With a corporate tax rate of 17%/24% in Malaysia, the question on the minds of many business owners is “How can I reduce company tax in Malaysia?”
If you run a business in Malaysia, this Tax & Compliance Advisory in Malaysia article will provide you with four actionable ways to reduce your corporate tax payment and help your company save money.
Table of Contents
Ensure you claim all business expenses
This is a no-brainer, but you cannot afford to overlook it. You must ensure that no expenses are overlooked in your accounting records. Quite often, directors incur expenses on behalf of the company but fail to claim them back for accounting records at the end of your financial year.
Consider your directors’ salaries
Business owners should take the time to properly use their personal allowance. With proper planning, you can find a salary and dividend combination that results in a lower overall tax bill.
Take advantage of tax incentives for companies in Malaysia
Businesses can take advantage of a variety of tax incentives and tax exemption schemes.
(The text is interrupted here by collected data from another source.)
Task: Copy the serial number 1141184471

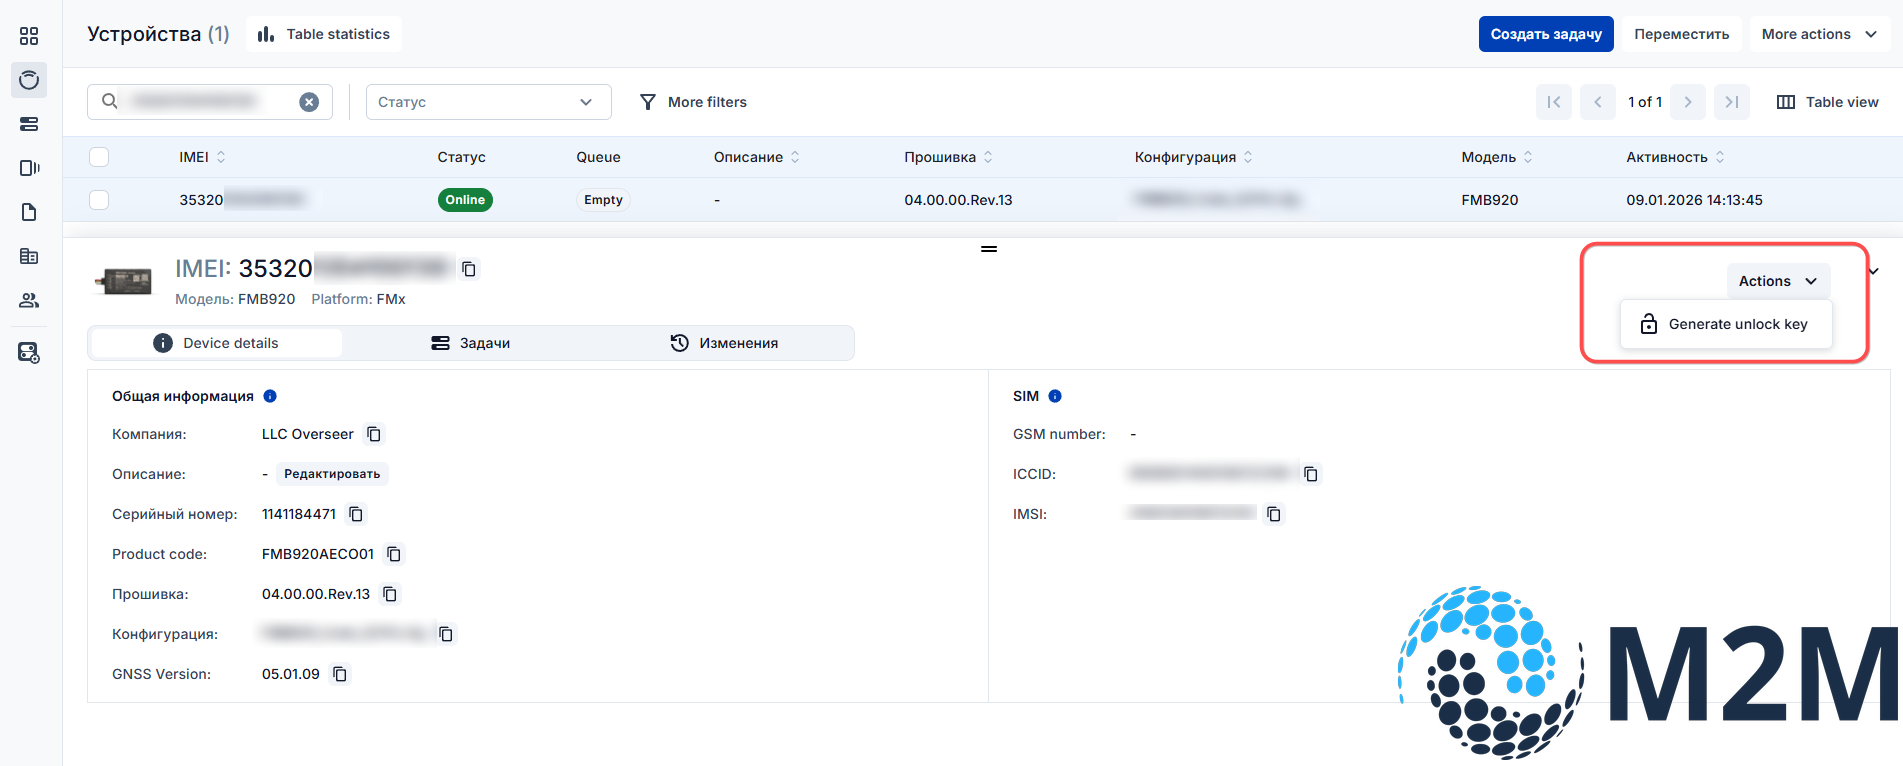Action: click(356, 514)
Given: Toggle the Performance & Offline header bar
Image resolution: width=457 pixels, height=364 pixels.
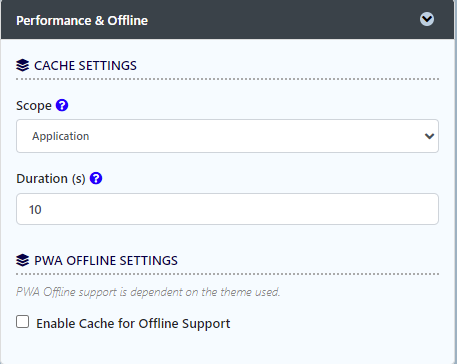Looking at the screenshot, I should coord(228,20).
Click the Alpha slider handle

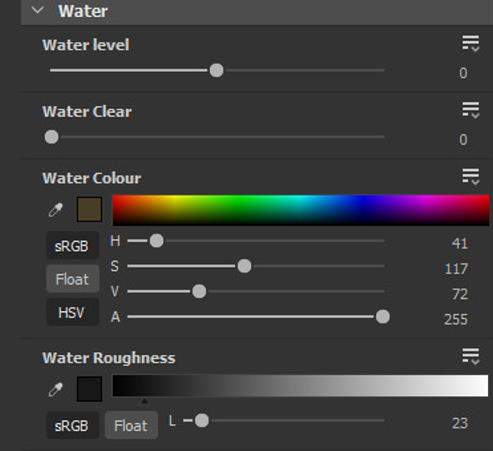click(383, 317)
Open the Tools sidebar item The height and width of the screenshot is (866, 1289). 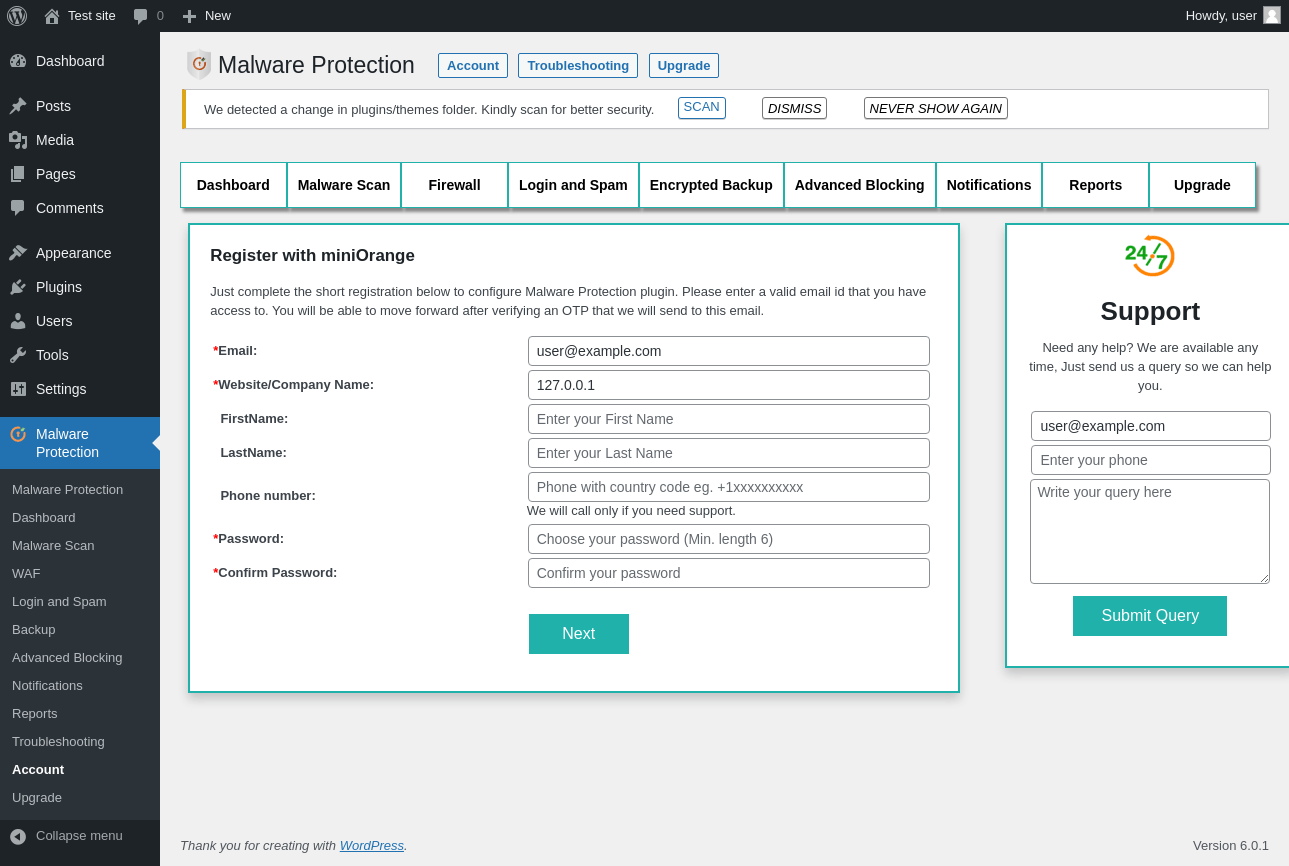tap(52, 355)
For example, if you want to reduce company tax payable in Malaysia, pioneer status firms can receive up to ten years of tax holidays. There is also an investment tax allowance ranging from 60% to 100%, as well as reinvestment allowances of up to 60% on your company’s capital investment.
These incentives are common in the healthcare, venture capital, energy, conservation, information technology, manufacturing, Islamic finance, biotechnology, hospitality, and environmental protection industries.
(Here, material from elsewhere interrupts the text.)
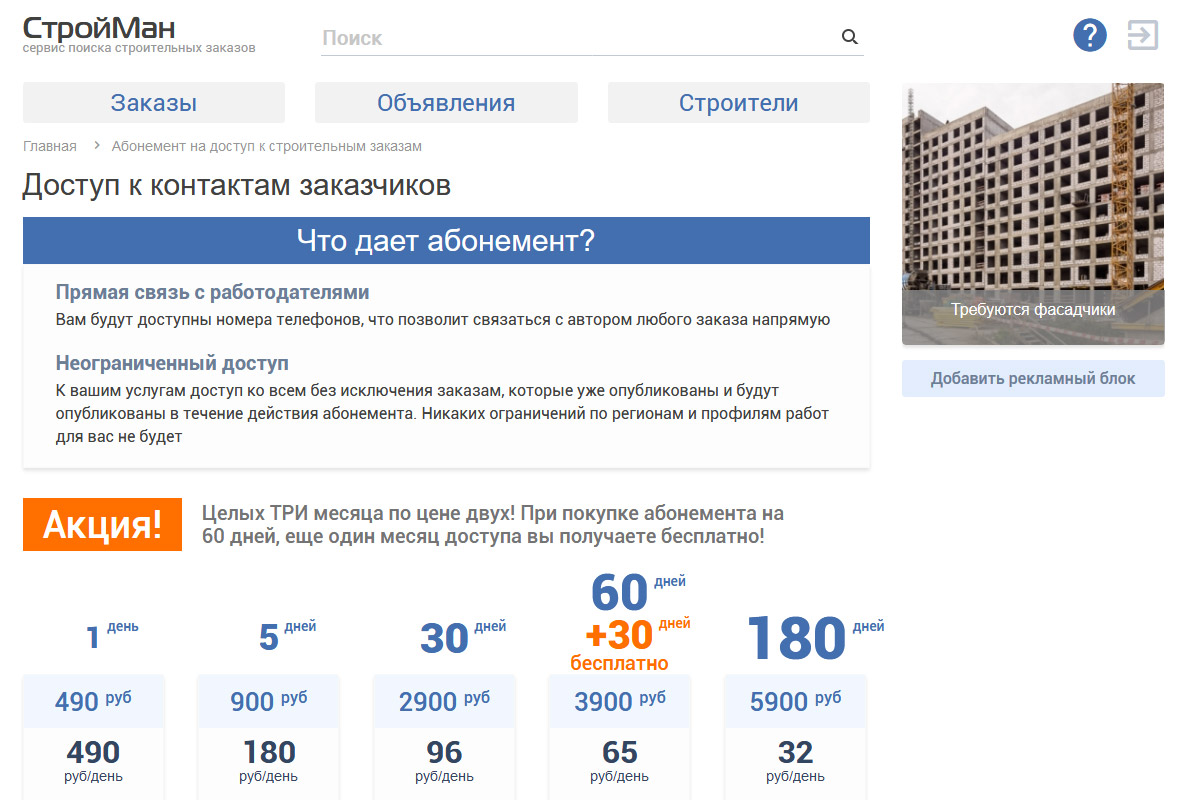Select the 60 days plan for 3900 руб
Viewport: 1200px width, 800px height.
(x=619, y=702)
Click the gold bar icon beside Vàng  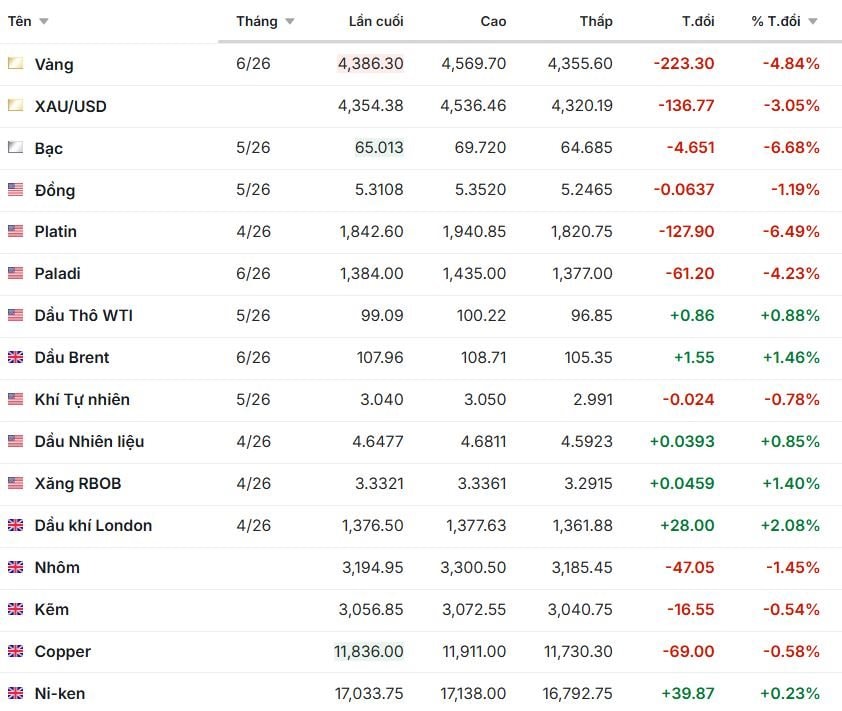click(x=15, y=64)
Read more: Rental Reduction for SME Tenants | Special Tax Deduction
Types of Tax Deductions from Expenses
As stated above, you can deduct all business-related outgoings and expenses from your taxes. However, you may be unaware of what constitutes an expense. As a result, you may want to run the following list of allowable items. However, these allowable items may vary depending on your industry.
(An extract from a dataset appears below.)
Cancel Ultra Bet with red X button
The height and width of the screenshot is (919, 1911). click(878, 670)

You can usually deduct the following items from your taxable income:
- Employment Costs
- Rental of Premises
- Business Insurance
- Lease Rental on Machinery and Plant
- Advertisement to Promote Sales
- Utilities, Phone, and Internet Charges
- License Renewal
- Maintenance
- Printing
- Stationery
- Travelling Allowance for Employees
- Petrol or Mileage for Employees
- Legal Fees for Debt Recovery
- Commission to Secure Sales
- Repainting of Company Premises
- Staff Training
How can WeCorporate help?
WeCorporate provides tax compliance and reporting, advisory, and transaction services to a wide range of clients in Malaysia. With our expertise in Malaysian corporate tax, we can help you increase your business profitability, ensure high accuracy, and stay compliant with Malaysian regulations.
Find out more about our tax services in Malaysia.
FAQs
- Corporate tax is levied on Malaysian businesses with chargeable income under the Income Tax Act 1967. Taxable income includes profits, interests, dividends, royalties, premiums, rents, and other revenue.
- If you have recently registered your company, you must file an estimate of tax payable within three months of the start of operations, and then pay monthly instalments beginning in the sixth month of the relevant assessment year.
This is due on the 15th of each month. After the fiscal year has ended, you must file your tax with Lembaga Hasil Dalam Negeri Malaysia (the Inland Revenue Board Of Malaysia) via the e-filing portal. This must be completed within seven months.
- Malaysian corporations and LLPs are generally required to pay a corporate tax rate of 24%. However, if they have less than MYR2.5 million in paid-up ordinary share capital and less than MYR50 million in gross income, they will be subject to a two-tier tax rate of 17% and 24%.